2000 : Deux chirurgiens des seins britanniques ont conduit des essais dans deux cliniques en Angleterre et au Pays de Galles. Ils ont étudié sur des femmes afin de voir si le fait de ne pas utiliser de soutien-gorge pouvait diminuer les douleurs de poitrine. Leur étude a conclu que pour la majorité des femmes pré-ménopausées il y avait une diminution de la douleur sur une période de 3 mois sans soutien-gorge.

Pour l'étude, ils ont demandé aux femmes de ne pas utiliser de soutien-gorge pendant 3 mois, et à la place d'utiliser une sorte de T-shirt souple (ou un débardeur), pour celles qui souhaitaient un sous-vêtement alternatif, ou rien du tout. Pour comparer, elles ont utilisé à nouveau leurs soutiens-gorge pendant 3 autres mois. Pour le contrôle de l'étude, un autre groupe de femmes a fait l'inverse et ont utilisé un soutien-gorge 3 mois pour commencer et rien les 3 mois suivants.

Un documentaire d'une demi-heure a été tourné pendant l'étude et télévisé au niveau national en Angleterre le 2 novembre 2000 sur Channel 4 ("Bras, the Bare Facts"). Les docteurs interviewés dans le documentaire ont indiqué que les seins dans leurs soutiens-gorge sont plus chauds que les seins qui n'en utilisent pas et une connexion possible entre "l'échauffement" de la poitrine et le cancer du sein. Le professeur Hugh Simpson a examiné la recherche précédemment publiée, et a vérifié que les poitrines précancéreuses et cancéreuses sont, toutes les deux, plus chaudes que les poitrines normales. Le documentaire a inclus des vidéos thermographiques de femmes avec et sans soutien-gorge, prouvant que les soutiens-gorge causent une augmentation de la température des tissus…

 

2000 : Un groupe de chercheurs au Japon a publié ses études qui montraient qu'utiliser un corset ou un soutien-gorge diminue de 60% les quantités de l'hormone mélatonine. (Chronobiol 2000 Nov;17(6):783-93 interne "The effects of skin pressure by clothing on circadian rhythms of core temperature and salivary melatonin". Lee YA, Hyun KJ, Tokura H, Département de Santé de l'Environnementale, Nara Women's University, Japon).

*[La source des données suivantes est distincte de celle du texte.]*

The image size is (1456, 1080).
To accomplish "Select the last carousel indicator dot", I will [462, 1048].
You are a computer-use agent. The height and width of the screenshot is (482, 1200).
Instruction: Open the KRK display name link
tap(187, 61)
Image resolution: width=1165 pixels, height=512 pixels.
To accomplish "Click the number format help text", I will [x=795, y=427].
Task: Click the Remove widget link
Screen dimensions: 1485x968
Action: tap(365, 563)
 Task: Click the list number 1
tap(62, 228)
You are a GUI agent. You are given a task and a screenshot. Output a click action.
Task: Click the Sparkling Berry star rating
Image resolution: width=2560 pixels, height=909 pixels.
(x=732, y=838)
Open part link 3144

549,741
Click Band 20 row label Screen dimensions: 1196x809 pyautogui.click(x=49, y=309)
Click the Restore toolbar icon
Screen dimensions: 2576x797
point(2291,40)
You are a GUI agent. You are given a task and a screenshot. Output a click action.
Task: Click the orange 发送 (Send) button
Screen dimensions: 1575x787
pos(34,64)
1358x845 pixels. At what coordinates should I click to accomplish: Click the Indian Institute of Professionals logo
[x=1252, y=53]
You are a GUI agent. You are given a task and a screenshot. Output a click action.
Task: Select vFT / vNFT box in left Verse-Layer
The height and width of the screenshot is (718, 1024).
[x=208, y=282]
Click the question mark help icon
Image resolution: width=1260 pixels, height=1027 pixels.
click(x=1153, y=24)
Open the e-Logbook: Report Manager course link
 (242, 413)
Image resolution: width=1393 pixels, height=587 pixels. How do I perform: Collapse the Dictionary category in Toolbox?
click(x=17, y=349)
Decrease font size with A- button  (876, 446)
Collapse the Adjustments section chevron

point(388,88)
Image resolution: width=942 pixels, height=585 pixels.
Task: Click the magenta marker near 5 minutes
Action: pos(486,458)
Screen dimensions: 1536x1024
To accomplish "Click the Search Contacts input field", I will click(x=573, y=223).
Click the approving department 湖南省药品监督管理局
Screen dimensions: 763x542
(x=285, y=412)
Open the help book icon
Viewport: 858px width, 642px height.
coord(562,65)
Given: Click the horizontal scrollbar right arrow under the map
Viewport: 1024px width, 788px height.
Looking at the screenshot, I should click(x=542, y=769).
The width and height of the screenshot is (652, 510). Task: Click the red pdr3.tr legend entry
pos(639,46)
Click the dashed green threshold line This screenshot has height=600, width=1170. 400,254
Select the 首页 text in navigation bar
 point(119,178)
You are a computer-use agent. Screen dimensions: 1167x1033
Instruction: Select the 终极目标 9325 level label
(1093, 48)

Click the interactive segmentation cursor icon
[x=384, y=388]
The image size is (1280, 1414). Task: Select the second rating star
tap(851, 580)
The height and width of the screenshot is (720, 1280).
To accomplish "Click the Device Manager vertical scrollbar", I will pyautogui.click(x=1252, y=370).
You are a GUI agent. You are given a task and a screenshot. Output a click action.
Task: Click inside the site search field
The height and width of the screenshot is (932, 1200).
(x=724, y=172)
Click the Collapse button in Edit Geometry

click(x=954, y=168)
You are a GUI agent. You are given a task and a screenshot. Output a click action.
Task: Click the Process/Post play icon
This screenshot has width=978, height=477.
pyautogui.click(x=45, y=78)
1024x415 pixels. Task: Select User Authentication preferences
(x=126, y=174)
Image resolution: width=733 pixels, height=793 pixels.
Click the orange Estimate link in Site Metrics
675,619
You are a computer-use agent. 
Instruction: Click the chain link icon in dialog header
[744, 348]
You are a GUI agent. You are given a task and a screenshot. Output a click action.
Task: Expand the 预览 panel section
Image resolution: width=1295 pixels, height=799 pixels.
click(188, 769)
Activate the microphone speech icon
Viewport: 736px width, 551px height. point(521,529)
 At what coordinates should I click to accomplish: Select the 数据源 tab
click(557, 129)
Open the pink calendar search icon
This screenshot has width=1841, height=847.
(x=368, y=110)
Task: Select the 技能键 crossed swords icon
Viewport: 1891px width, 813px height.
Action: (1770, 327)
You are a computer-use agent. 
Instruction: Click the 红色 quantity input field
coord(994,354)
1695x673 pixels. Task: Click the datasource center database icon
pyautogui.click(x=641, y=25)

La mélatonine est intimement impliquée dans les cycles du rêve. Les nombreuses études publiées ont suggéré que la mélatonine avait une activité anti-cancereuse, antioxydante et peut prévenir les altérations de l'ADN. Des chercheurs en Espagne ont publié un article qui suggère l'utilisation possible de la mélatonine dans la prévention du cancer du sein et/ou son traitement (Histol Histopathol 2000 Apr;15 (2):637-47).

 

Décembre 2000 : Un docteur en médecine a publié ses résultats dans le traitement de la douleur des épaules chez les femmes à fortes poitrines. Dans cette étude de 5 ans, il a été suggéré que les patientes soulagent le poids de leurs épaules pour une durée de 2 semaines en allant sans soutien-gorge, ou un sans bretelles. Une seule femme a choisi un soutien-gorge sans bretelles ; toutes les d'autres ont choisies de ne rien porter. L'étude a indiqué que "le résultat à long terme était la présence ou l'absence de la douleur aux épaules, selon qu'elles utilisaient ou non un soutien-gorge. 79% des patientes ont choisies de supprimer définitivement le poids de leur poitrine au niveau de leurs épaules en éliminant définitivement l'utilisation de soutien-gorge car elles se sentaient plus libre ainsi." (Ryan, le Clin J, Pain 2000 Dec;16(4):298-303, "girdle Pectoral myalgia in women : a 5 year study in à clinical setting").

 

Résumé par le Dr. Ralph Reed, Etats-Unis.